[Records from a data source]
begin

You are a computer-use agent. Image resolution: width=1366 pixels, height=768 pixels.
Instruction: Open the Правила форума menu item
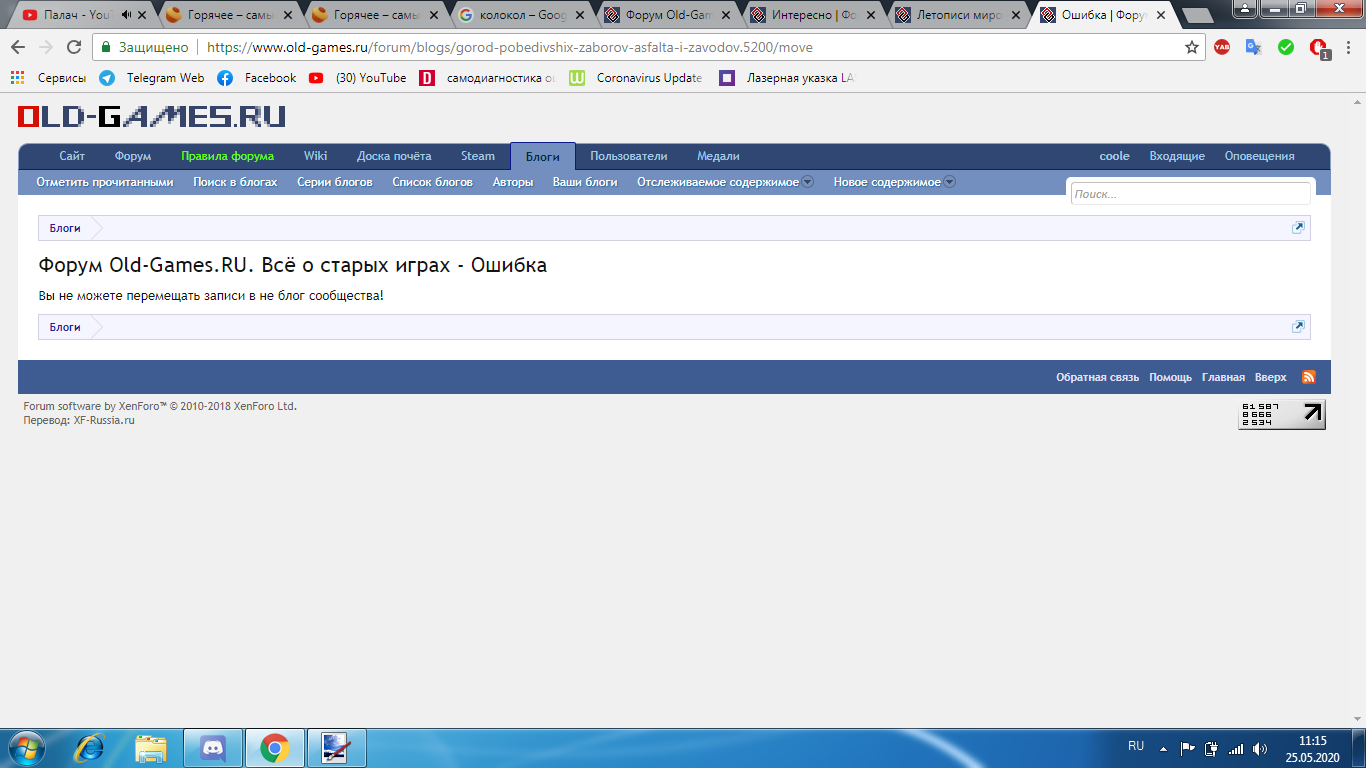coord(226,156)
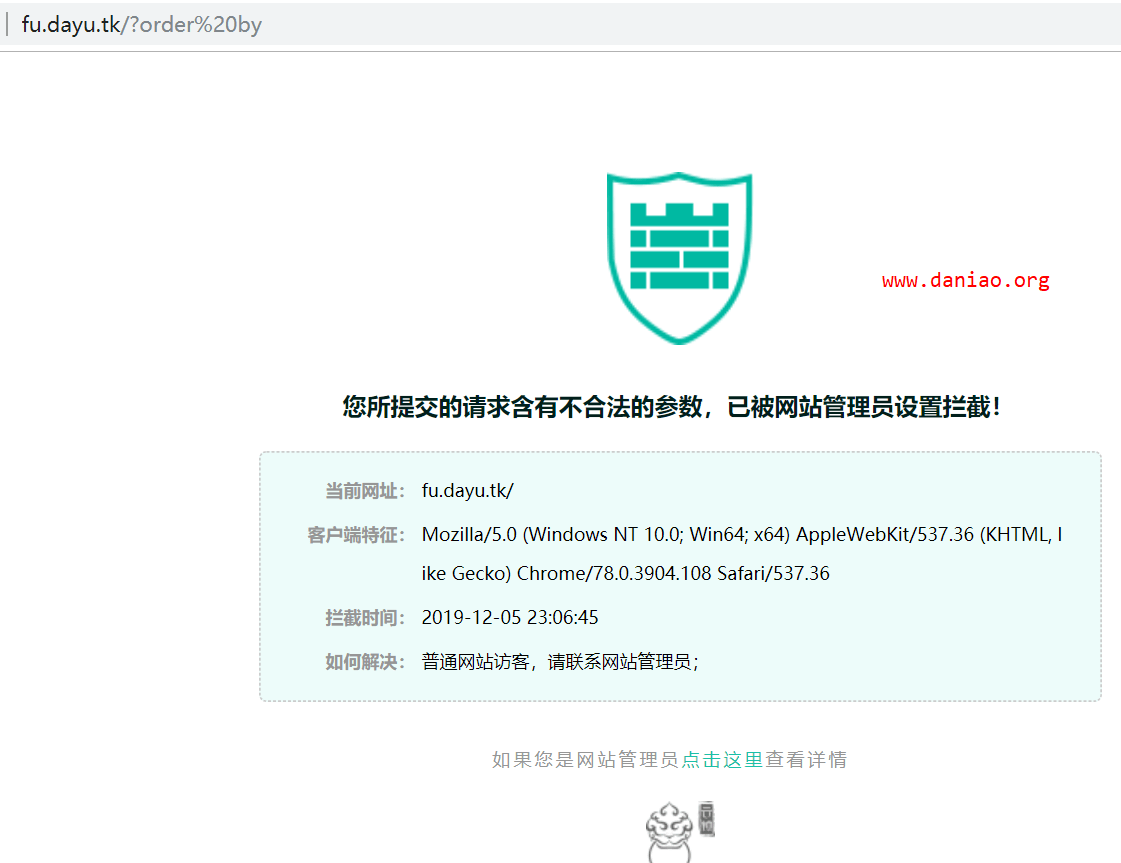
Task: Click the red www.daniao.org watermark text
Action: pyautogui.click(x=965, y=281)
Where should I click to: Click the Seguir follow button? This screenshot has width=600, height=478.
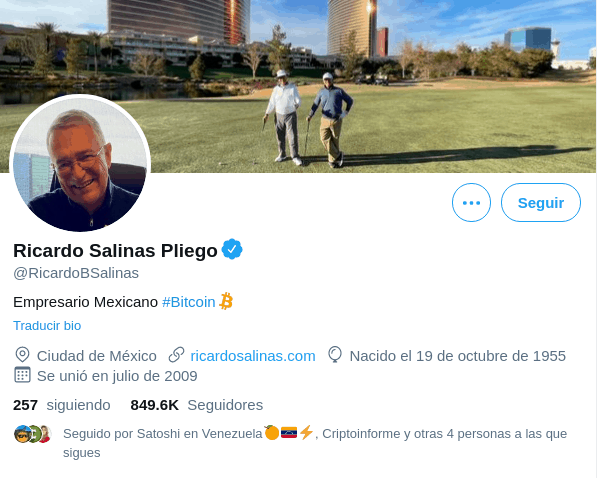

end

Set down every line of the listing above word for word, leaving out the pictures.

Final result:
You are a computer-use agent. Image resolution: width=1366 pixels, height=768 pixels.
Instruction: Open the Правила форума menu item
coord(226,156)
Task: Click the red www.daniao.org watermark text
Action: pyautogui.click(x=965, y=281)
Where should I click to: Click the Seguir follow button? This screenshot has width=600, height=478.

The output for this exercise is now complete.